=== Written problem ===
Write down every line of the material below word for word, leaving out the pictures.

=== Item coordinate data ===
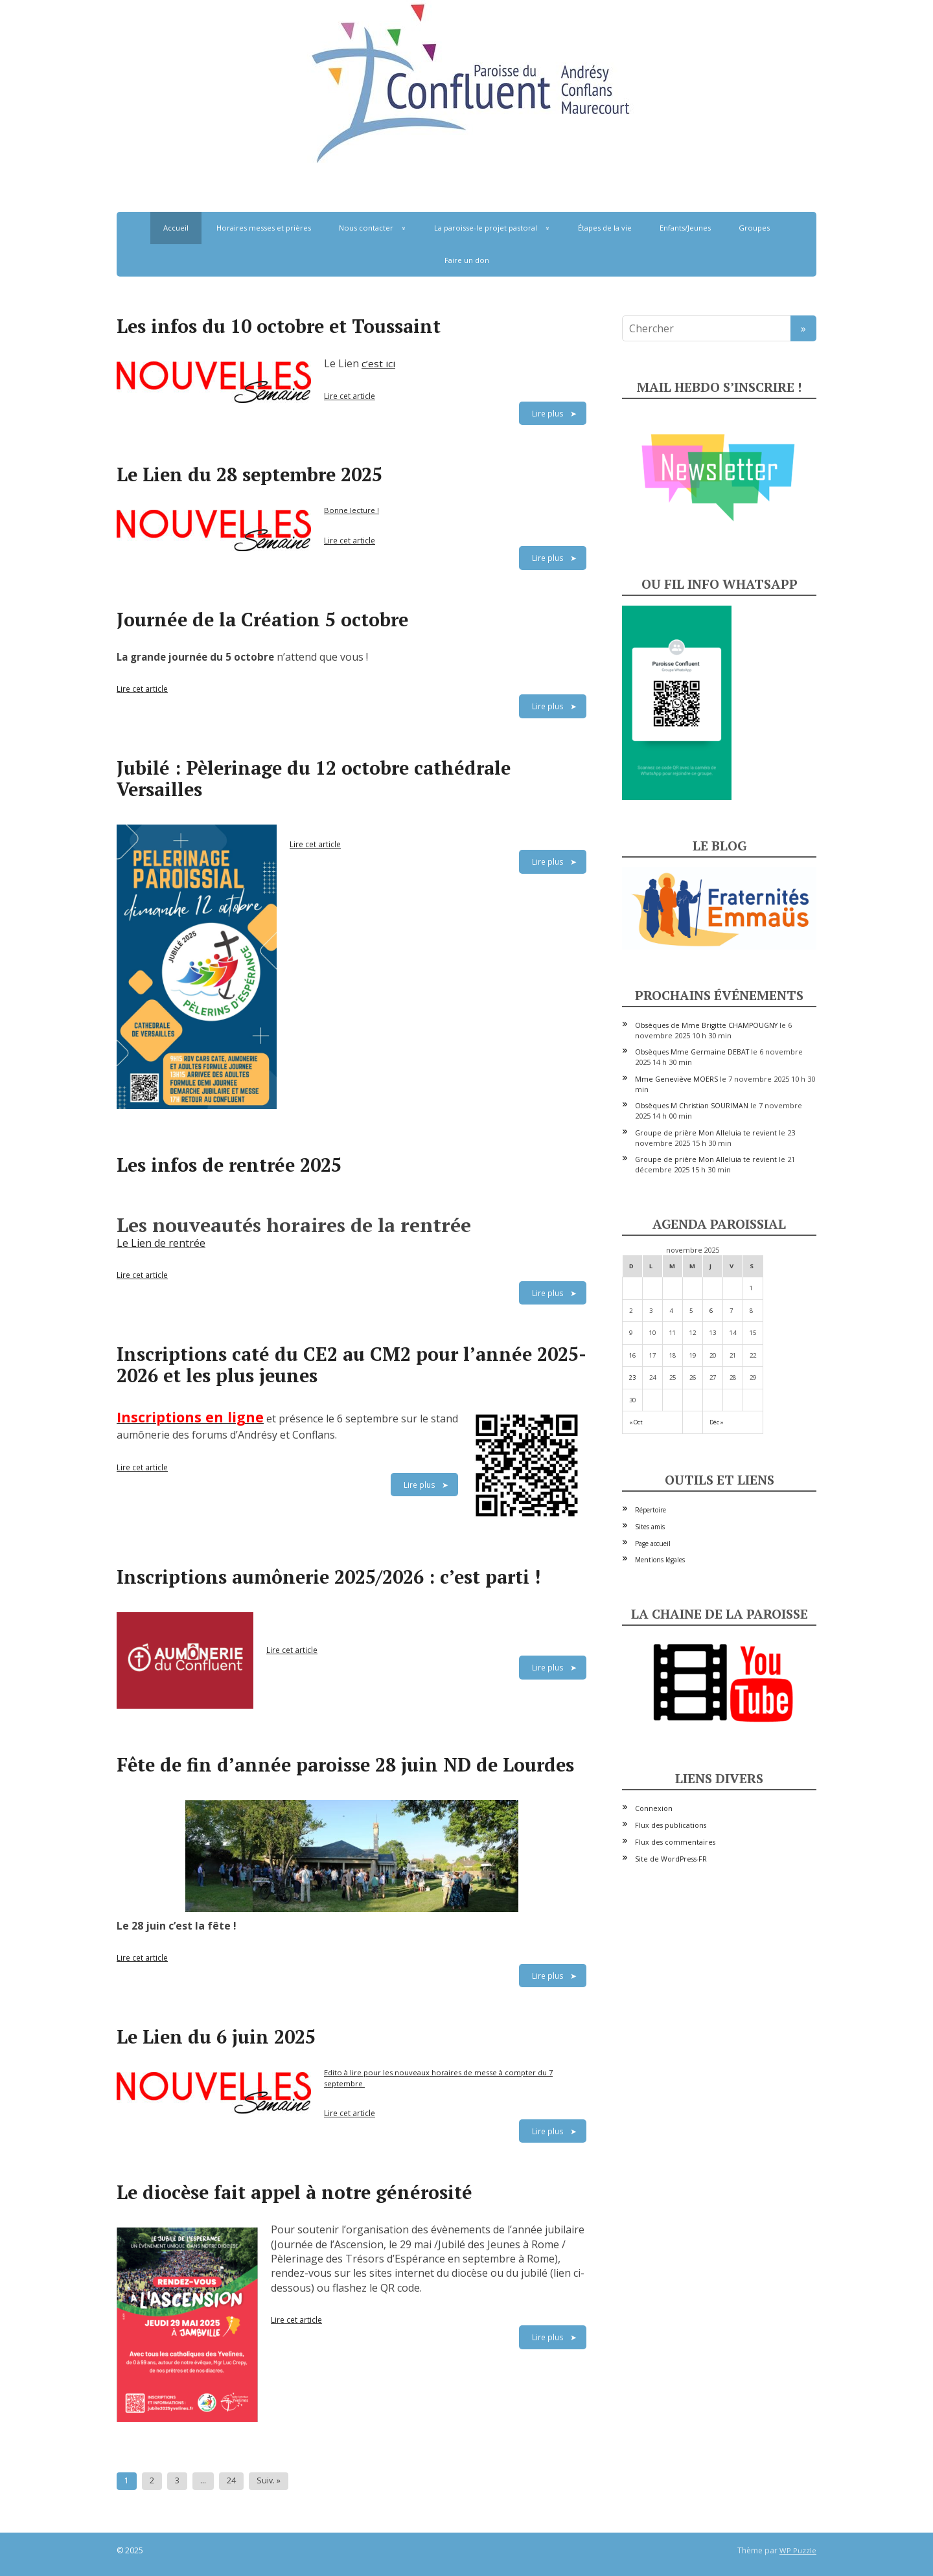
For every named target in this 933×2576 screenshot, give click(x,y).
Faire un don (466, 260)
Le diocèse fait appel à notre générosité (294, 2192)
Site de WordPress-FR (671, 1859)
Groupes (754, 228)
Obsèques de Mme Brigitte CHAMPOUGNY (706, 1025)
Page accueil (653, 1543)
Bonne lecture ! (351, 510)
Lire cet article (349, 396)
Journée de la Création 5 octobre (262, 619)
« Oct (636, 1422)
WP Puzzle (797, 2550)
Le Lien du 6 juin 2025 (216, 2036)
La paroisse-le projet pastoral (485, 228)
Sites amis (650, 1526)
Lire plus (548, 413)
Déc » (716, 1422)
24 (231, 2480)
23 (632, 1377)
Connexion (654, 1808)
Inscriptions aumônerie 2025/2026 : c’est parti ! (328, 1576)
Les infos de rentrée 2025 (229, 1164)
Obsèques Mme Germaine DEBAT (692, 1051)
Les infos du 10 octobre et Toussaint (279, 325)
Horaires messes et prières (263, 228)
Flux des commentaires (675, 1842)
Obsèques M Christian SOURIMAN (691, 1105)
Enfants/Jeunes (685, 228)
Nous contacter (366, 228)
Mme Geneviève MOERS (676, 1079)
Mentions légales (660, 1559)
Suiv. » (269, 2480)
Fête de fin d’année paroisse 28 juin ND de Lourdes (345, 1764)
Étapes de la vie (605, 228)
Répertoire (650, 1509)
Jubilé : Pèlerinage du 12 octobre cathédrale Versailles (314, 778)
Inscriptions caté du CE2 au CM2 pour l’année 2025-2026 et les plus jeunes (351, 1364)
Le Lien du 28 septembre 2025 (249, 474)
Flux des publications (670, 1825)
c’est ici (378, 363)
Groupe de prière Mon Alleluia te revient (706, 1132)
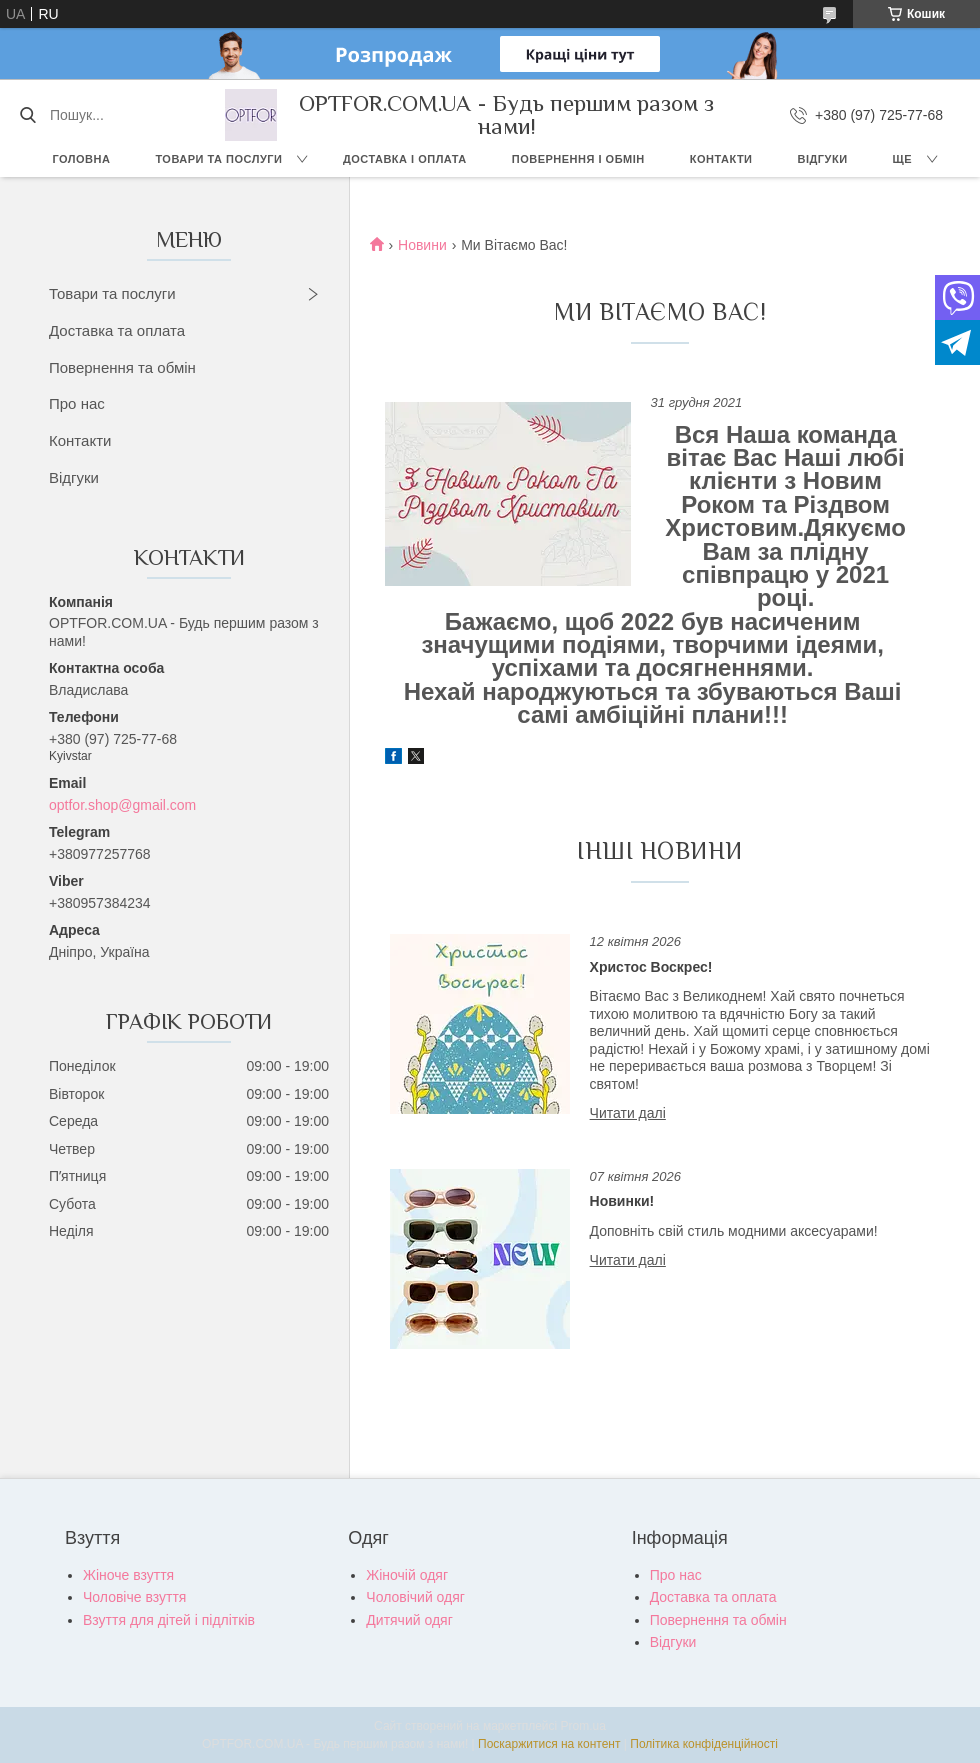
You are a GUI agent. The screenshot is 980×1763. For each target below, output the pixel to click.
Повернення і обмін (578, 159)
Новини (422, 245)
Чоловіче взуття (134, 1597)
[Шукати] (27, 115)
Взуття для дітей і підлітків (169, 1620)
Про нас (77, 403)
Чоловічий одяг (415, 1597)
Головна (81, 159)
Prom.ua (583, 1726)
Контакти (721, 159)
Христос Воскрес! (651, 967)
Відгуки (823, 159)
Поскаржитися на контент (549, 1744)
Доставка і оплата (405, 159)
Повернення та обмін (122, 367)
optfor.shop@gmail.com (122, 805)
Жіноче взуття (128, 1575)
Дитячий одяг (409, 1620)
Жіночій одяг (407, 1575)
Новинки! (622, 1201)
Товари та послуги (218, 159)
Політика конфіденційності (704, 1744)
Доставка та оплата (117, 330)
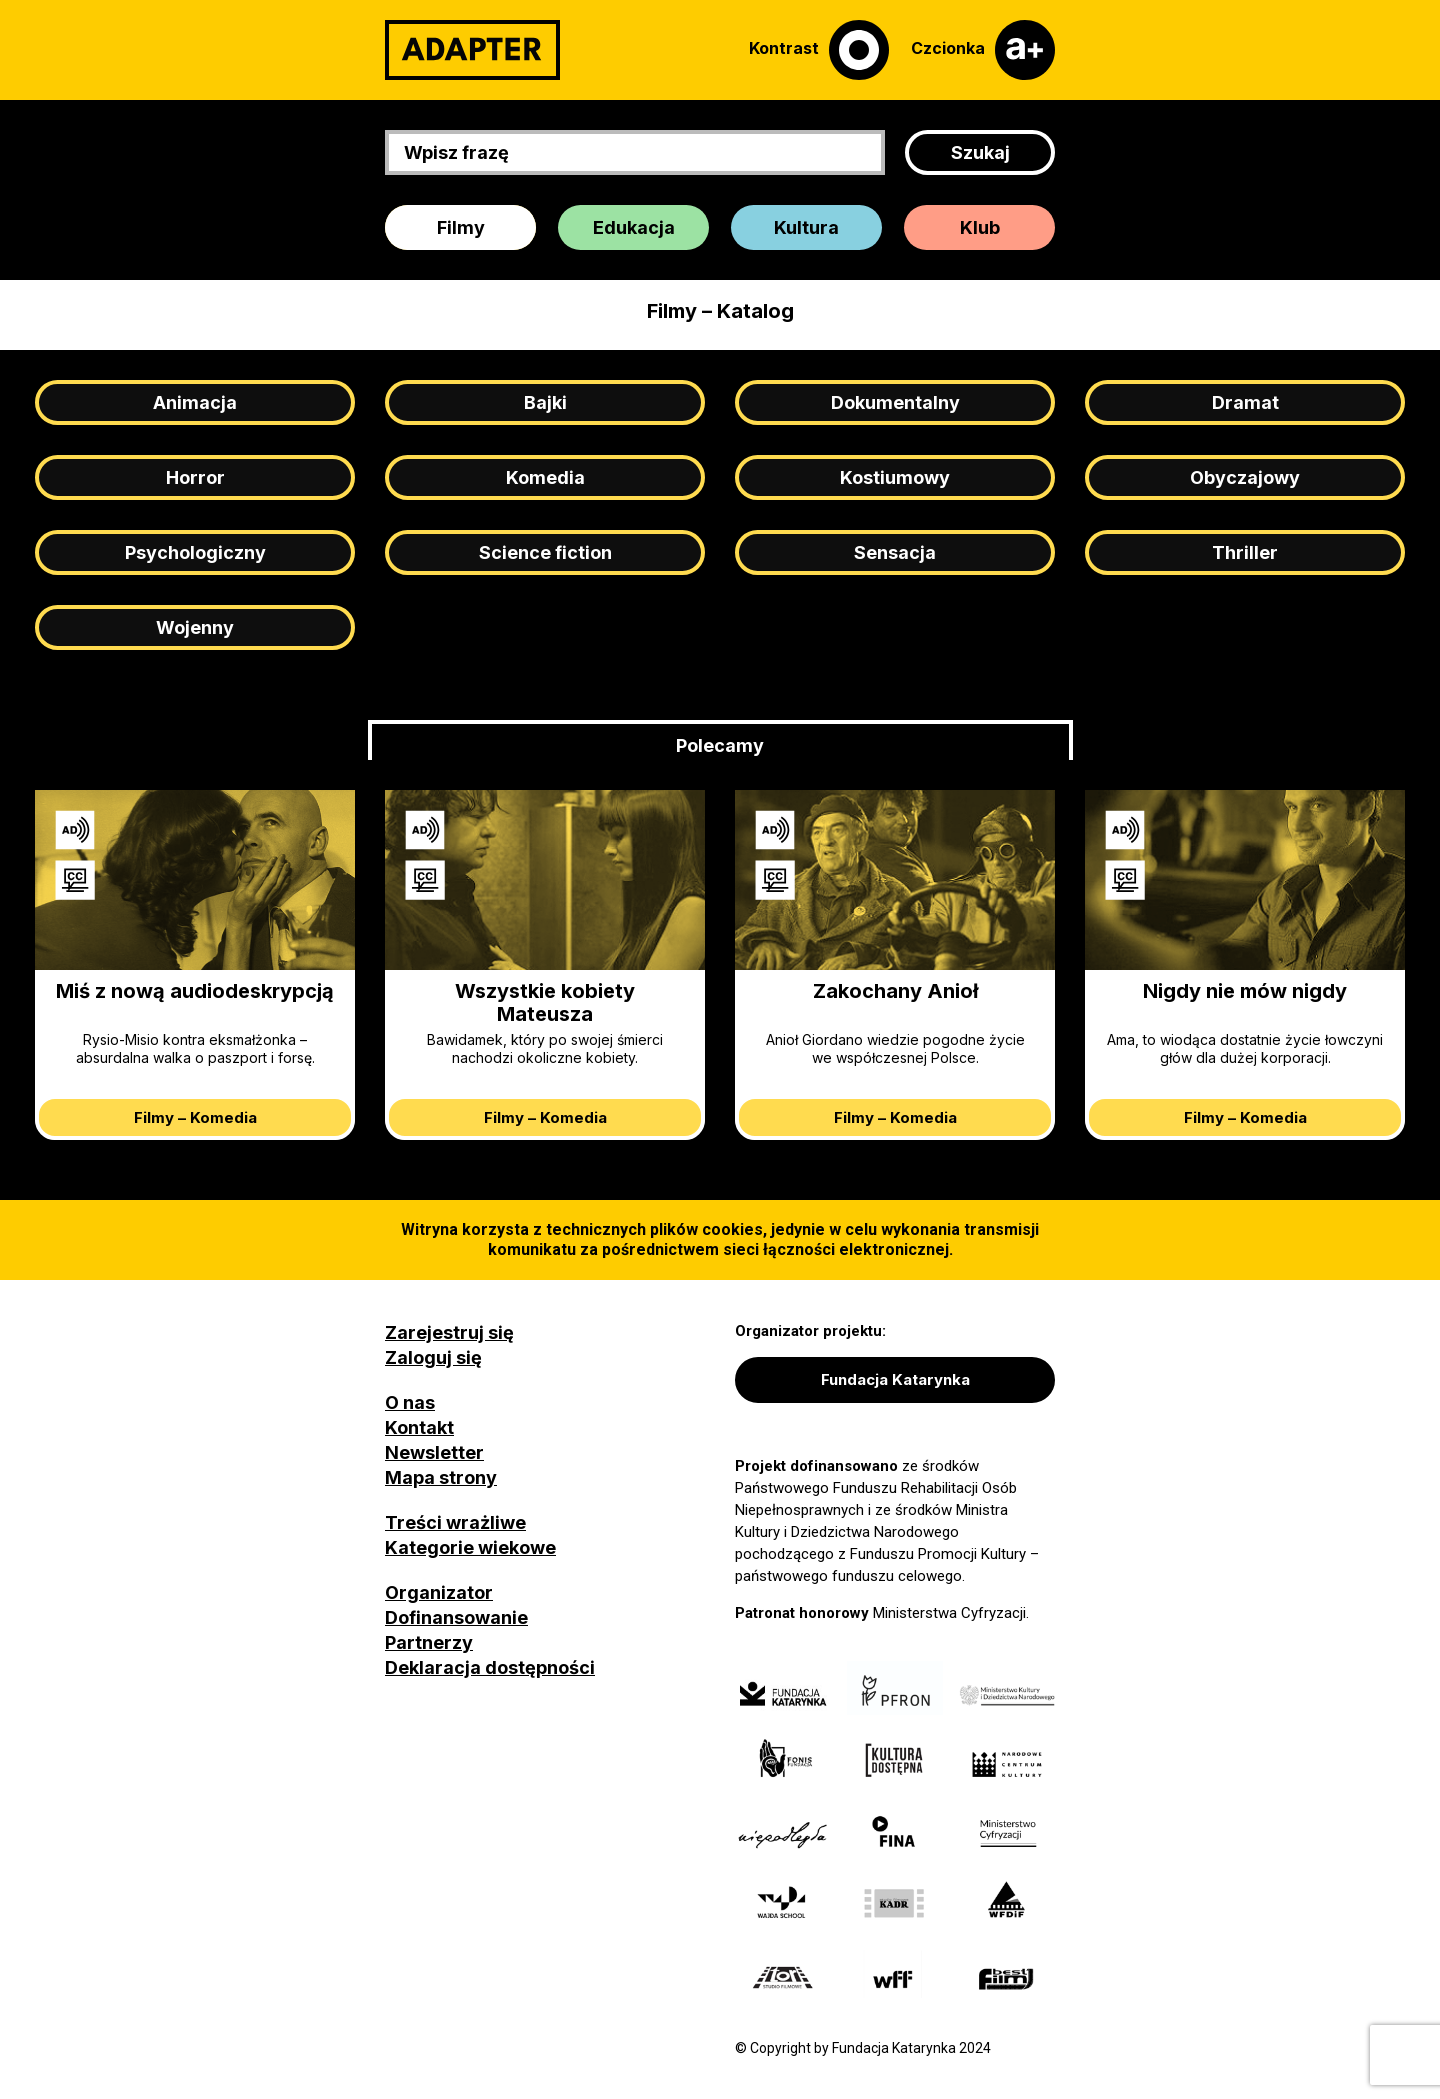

=== Response below ===
For every named target in this 933×2576 screenshot, give click(x,y).
Faire un don (466, 260)
Le diocèse fait appel à notre générosité (294, 2192)
Site de WordPress-FR (671, 1859)
Groupes (754, 228)
Obsèques de Mme Brigitte CHAMPOUGNY (706, 1025)
Page accueil (653, 1543)
Bonne lecture ! (351, 510)
Lire cet article (349, 396)
Journée de la Création 5 octobre (262, 619)
« Oct (636, 1422)
WP Puzzle (797, 2550)
Le Lien du 6 juin 2025 (216, 2036)
La paroisse-le projet pastoral (485, 228)
Sites amis (650, 1526)
Lire plus (548, 413)
Déc » (716, 1422)
24 (231, 2480)
23 (632, 1377)
Connexion (654, 1808)
Inscriptions aumônerie 2025/2026 : c’est parti ! (328, 1576)
Les infos de rentrée 2025 (229, 1164)
Obsèques Mme Germaine DEBAT (692, 1051)
Les infos du 10 octobre et Toussaint (279, 325)
Horaires messes et prières (263, 228)
Flux des commentaires (675, 1842)
Obsèques M Christian SOURIMAN (691, 1105)
Enfants/Jeunes (685, 228)
Nous contacter (366, 228)
Mme Geneviève MOERS (676, 1079)
Mentions légales (660, 1559)
Suiv. » (269, 2480)
Fête de fin d’année paroisse 28 juin ND de Lourdes (345, 1764)
Étapes de la vie (605, 228)
Répertoire (650, 1509)
Jubilé : Pèlerinage du 12 octobre cathédrale Versailles (314, 778)
Inscriptions caté du CE2 au CM2 pour l’année 2025-2026 et les plus jeunes (351, 1364)
Le Lien du 28 septembre 2025 (249, 474)
Flux des publications (670, 1825)
c’est ici (378, 363)
Groupe de prière Mon Alleluia te revient (706, 1132)
You are a GUI agent. The screenshot is 980×1763. For each target below, output the pixel to click.
Повернення і обмін (578, 159)
Новини (422, 245)
Чоловіче взуття (134, 1597)
[Шукати] (27, 115)
Взуття для дітей і підлітків (169, 1620)
Про нас (77, 403)
Чоловічий одяг (415, 1597)
Головна (81, 159)
Prom.ua (583, 1726)
Контакти (721, 159)
Христос Воскрес! (651, 967)
Відгуки (823, 159)
Поскаржитися на контент (549, 1744)
Доставка і оплата (405, 159)
Повернення та обмін (122, 367)
optfor.shop@gmail.com (122, 805)
Жіноче взуття (128, 1575)
Дитячий одяг (409, 1620)
Жіночій одяг (407, 1575)
Новинки! (622, 1201)
Товари та послуги (218, 159)
Політика конфіденційності (704, 1744)
Доставка та оплата (117, 330)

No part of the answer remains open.